Gayle Friedman, Hikaru Hayakawa and Armando Lopez come together in an intimate group show featuring painting, printmaking, sculpture, and installation.

 

Gayle Friedman

Gayle Friedman lost both her parents in a short period of time.  From her father she inherited his beloved tool collection. From her mother, she received a large and equally treasured collection of Delft pottery. This group of works is a very personal exploration of the artist’s grief, memory and turmoil upon the passing of her mom and dad.  She brought their “leftovers” home to explore what happens when one’s childhood home is shattered. Why do we keep the things we do and what do they tell us? Is it possible to hold on to our loved ones through the items they leave behind? 

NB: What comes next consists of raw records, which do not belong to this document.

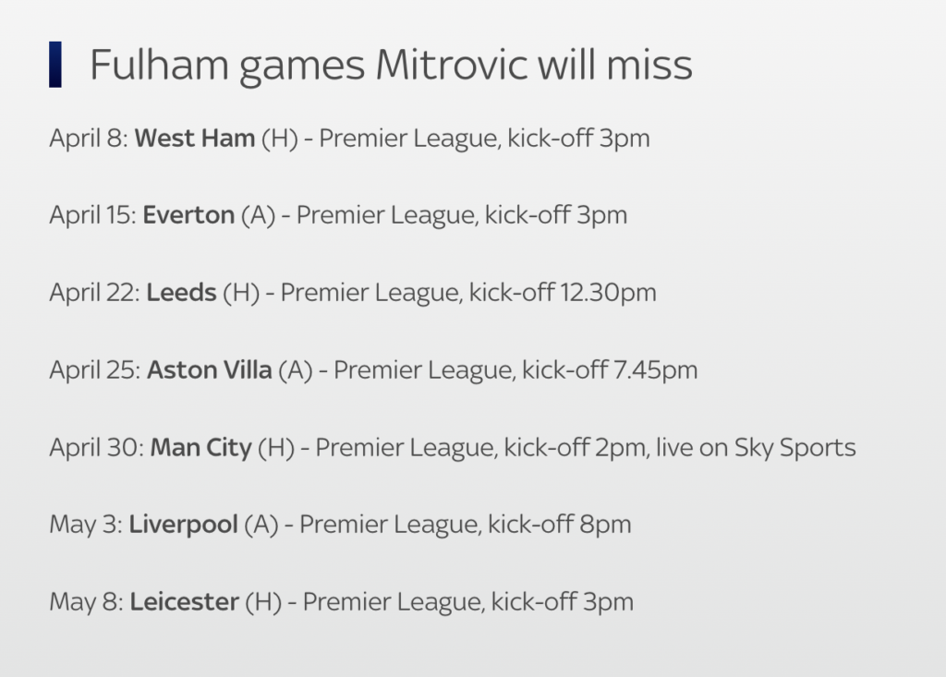Screen dimensions: 946x677
Task: Click the Leeds team name
Action: (181, 293)
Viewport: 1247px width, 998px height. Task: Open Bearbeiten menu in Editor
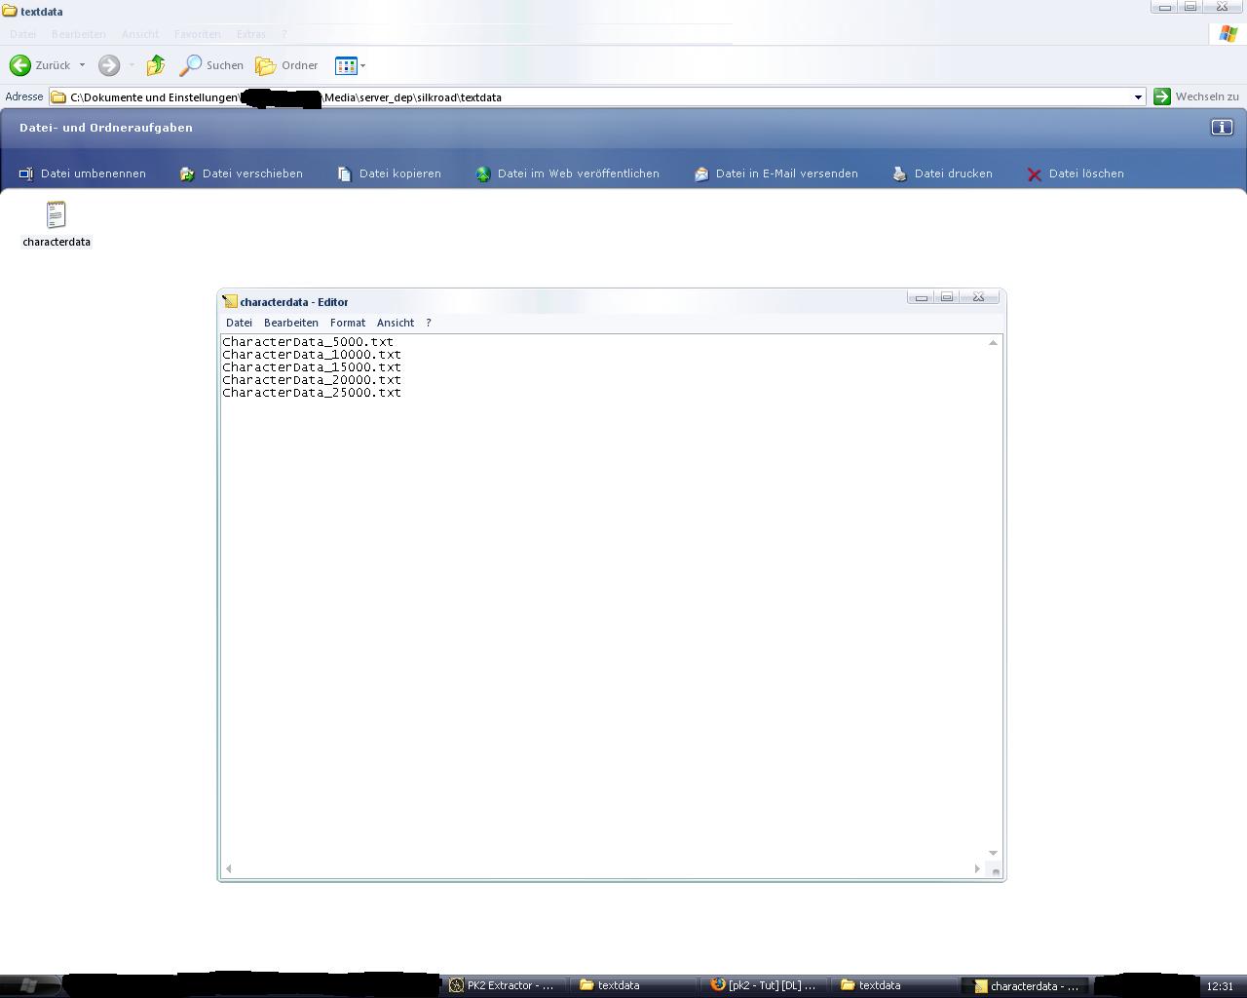(290, 323)
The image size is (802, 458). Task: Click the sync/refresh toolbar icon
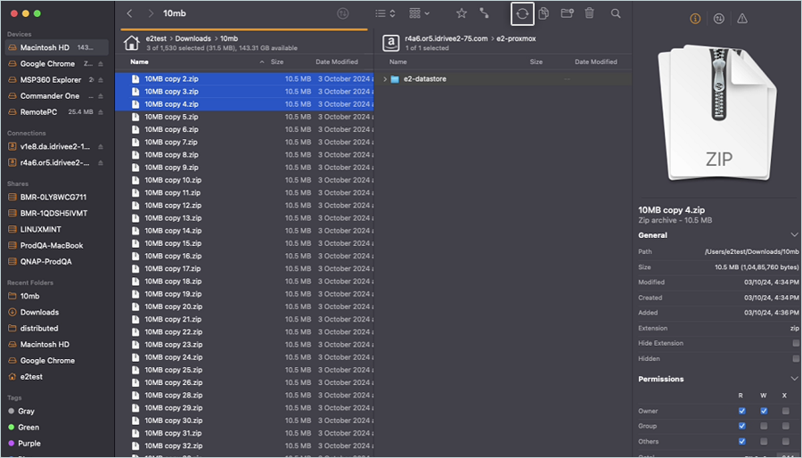click(x=522, y=13)
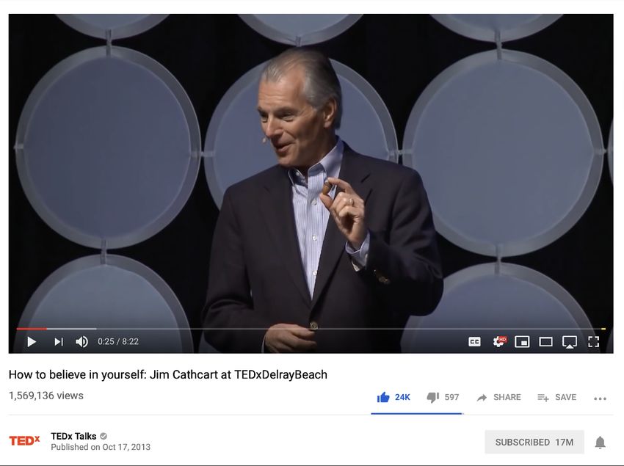This screenshot has height=466, width=624.
Task: Mute the video volume
Action: pos(81,341)
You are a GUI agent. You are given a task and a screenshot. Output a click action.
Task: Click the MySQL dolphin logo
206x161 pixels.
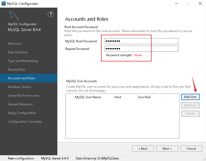14,15
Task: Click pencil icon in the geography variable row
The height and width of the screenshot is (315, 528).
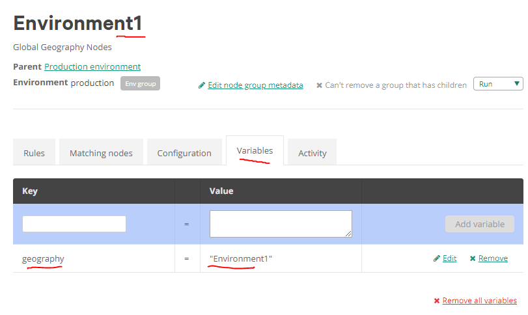Action: pyautogui.click(x=437, y=258)
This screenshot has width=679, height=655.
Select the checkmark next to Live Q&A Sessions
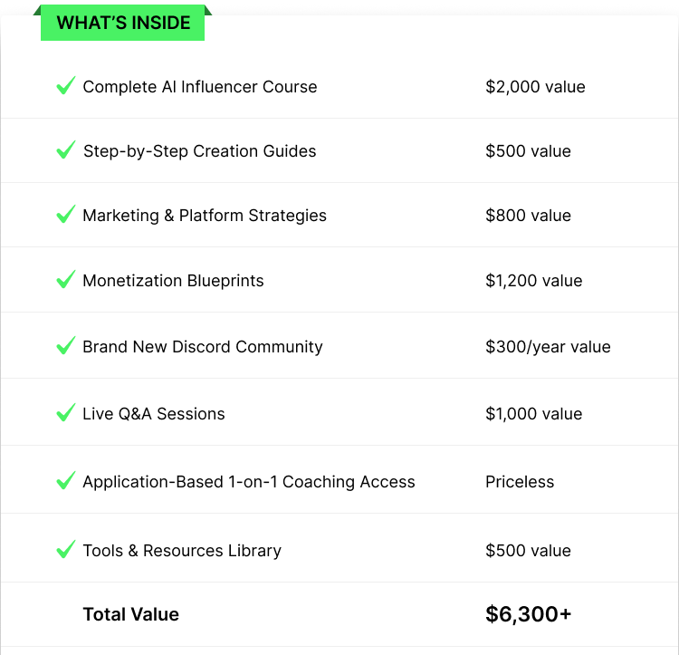(66, 412)
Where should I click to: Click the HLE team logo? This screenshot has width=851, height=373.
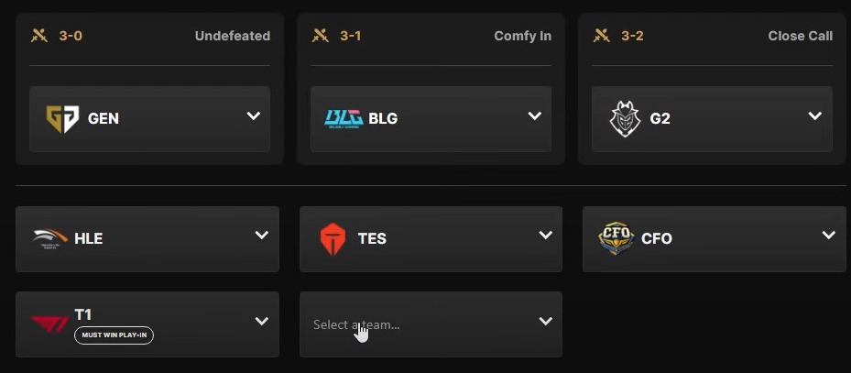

By interrogating this deeply intimate loss, Friedman combined the imagery, casting tools in porcelain and putting rusty nails up against the pottery. The resulting assemblages are surreal and dreamlike, yet they resonate with both the pain and the beauty of a cherished  but ambivalent memory.

 

Hikaru Hayakawa

Hikaru Hayakawa is a sculptor, painter and photographer whose work focuses on scale, time, human and geological history, paradox and juxtaposition. He is captivated by maps and globes, and often incorporates them into his art, using them to communicate in intuitive and nonverbal ways. Born in Osaka, Japan, Hikaru received a BFA from Kyoto Seika University. He moved to Los Angeles in 1987 and later earned his MFA at Otis Art Institute of Parsons School of Design, (now Otis College of Art and Design). He has participated in many solo and group shows in Los Angeles, New York City, Japan, Seoul, and other locales. He currently lives and works in Topanga Canyon, in Los Angeles County.

 

Armando Adrian-López

Armando Adrian-López is a self-taught painter and mixed-media assemblage sculptor. He was born and raised in a small village in southwest Mexico, immigrating to the US in 1988. He is a Purepecha native (also called Tarasco), an indigenous pre-Columbian people with a distinct language and culture dating from at least the 10th century. Armando’s work stems from Mexican folk art traditions often combined with modern and surreal elements and themes. His grandfather was a master basket weaver and craftsman who had a strong influence on the young artist as a child. A tradition of fashioning dolls from corn husks and twigs to occupy children while their parents worked in the fields inspired Armando to make his first doll at 4 years old. He currently resides with his partner in Abiquiu, New Mexico. Many of the materials used in his 3D Mixed-Media sculptures are collected from their land in rural northern New Mexico. Adrian-López’s work is in the collections of the Museum of Latin American Art, (MOLAA) Long Beach, CA, The National Hispanic Cultural Center in Albuquerque, NM, and in private collections worldwide.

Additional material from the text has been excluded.